I want to tell you about Rita, Frieda, Patrick, and Will, at least. Rita works there — you know, for a million dollars a year. She’s an attractive senior with a savvy manner who will go out of her way for you unless you give her crap. One tends not to. She gave me money out of her own pocketbook, as I was stranded in Escondido, broke. Also a pack of Marlboros and several other favors she did not have to do for me.
As for Patrick, he’s the toughest Irishman I’ve ever seen, and I’ve seen plenty. I don’t mean tough in the violent sense, I mean this: the guy was detoxing from many months of daily cases of Icehouse. If you’re not an alcoholic, you just don’t know what it is like coming off that run. He shook it out with the stolidity of an oak. He’s not only tough but intelligent (really, man) and more articulate than even most Irish folk. I’m saying something here. He was given the phone to talk to his girlfriend to come and bail him out for the umpteenth time, shaking, but still constructing persuasive sentences. “It’s not going to be this way forever. I understand your hesitation, but you and my daughter are family. That’s what we do.” She came. I don’t think Rita was supposed to let him use the phone.
Frieda was there detoxing from alcohol. A marine biologist, more educated than most of us, and a compulsive reader — reading the whole time she’s sweating — she was the Sprinter and bus-schedule reader/translator/researcher for everyone. She, too, doled many dollars out of her pocket to drunks and drug addicts she did not know. She got at least three people home.

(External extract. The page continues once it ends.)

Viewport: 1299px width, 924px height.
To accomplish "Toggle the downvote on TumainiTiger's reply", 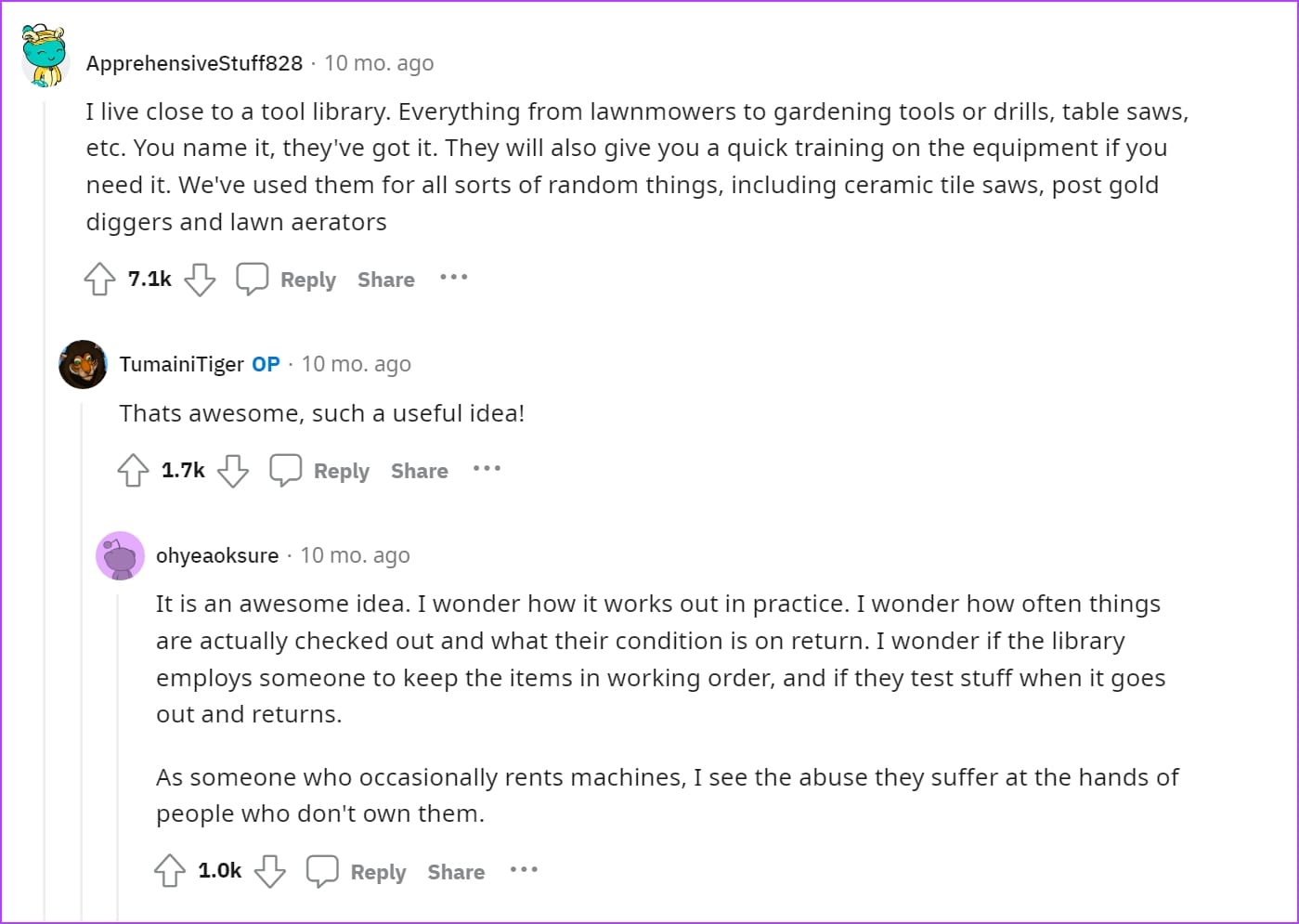I will click(233, 470).
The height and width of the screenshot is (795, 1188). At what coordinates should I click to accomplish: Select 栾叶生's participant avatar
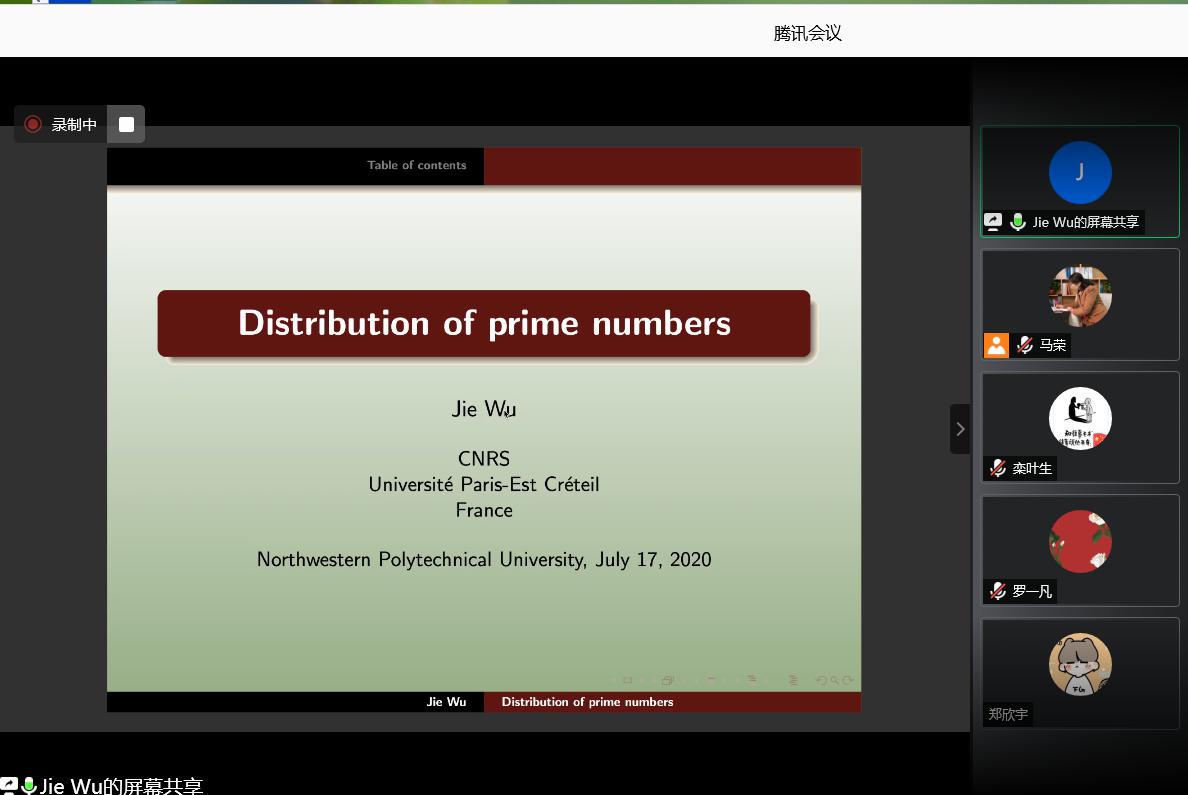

Will is a kind of self-described maniac. He started the first Jet Ski business in the country. But Will’s also a diabetic drug addict fallen on hard times years ago, and, like Job, has been through one damned thing after another. He was discharged from Tri-City Hospital after necessarily being given Ativan, which gave him a dirty test at the Salvation Army homeless shelter. His hospital discharge paperwork did not reflect this explanation. Just at lunch, as he was being seated, he went into a kind of arrhythmic jig and could not sit down. Paramedics were called. He was given insulin, which he was out of and had no means to replace. He’s finally getting an appointment with a Social Security judge in February after waiting 47 months. Will told me his former plan: walk into the SS office with a baseball bat, ask the nice lady in there to leave, and then destroy the joint. He would. This guy would.

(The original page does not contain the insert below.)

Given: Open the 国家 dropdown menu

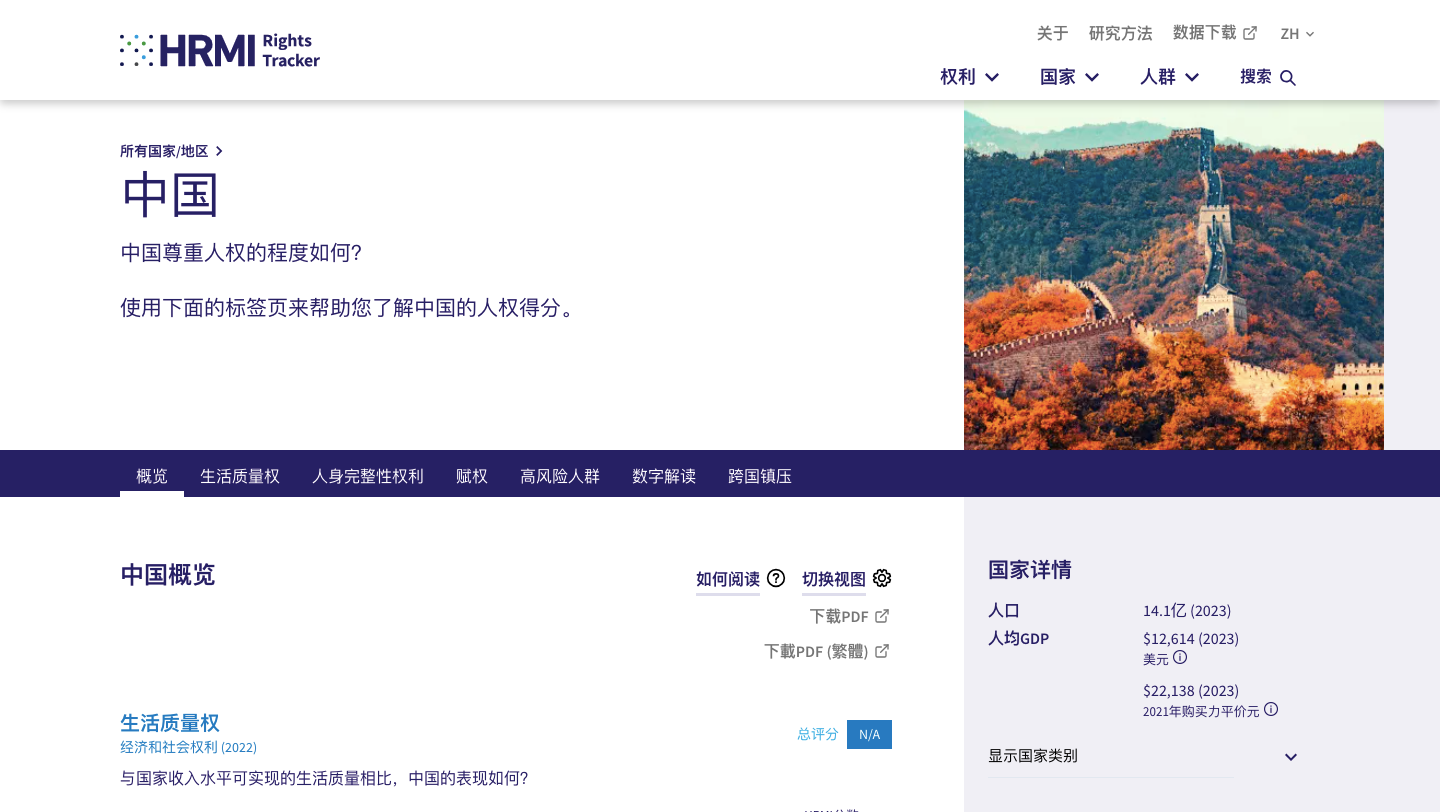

The two movies I saw that night were The Last Boy Scout and The Negotiator. Detoxers were welcome to watch. Among, say, 20 of us, here was the most popular scene: Bruce Willis is trying to sleep in the bad guy’s house. A flunky gunsel punches him in the neck, then offers him a Marlboro. Willis thanks him and asks for a light. The flunky looks reasonable, extends a lighter, and bashes Bruce in the neck again, cackling like a hyena. Willis says, “Got a light? You touch me again, I’ll kill ya.” The guy extends the lighter and does it again, convulsing himself. Willis stands suddenly, launching the palm of his hand into the guy’s nostrils. Gunsel doesn’t know he’s dead; his nose has been driven into his cerebral cortex. He sits down fast, falling backward but still upright. He looks puzzled and falls directly backward, dead. Willis turns his back, lighting the cigarette. “I told him,” he says with a shrug.
At this point, some of the kindest, most considerate, thoughtful, selfless people I have ever met went into paroxysms of guffaws, helpless with mirth. These were the people who would insist anyone should get in line ahead of them for meals, hand them money (which they are not supposed to do), give out cigarettes they cannot replace, comfort, compliment, offer genuinely helpful advice or a shoulder. Go figure.
One after another, I watched people with no means home — having burned every possible bridge — get home. Including me, and I had no idea where I was. Escondido? Sorry.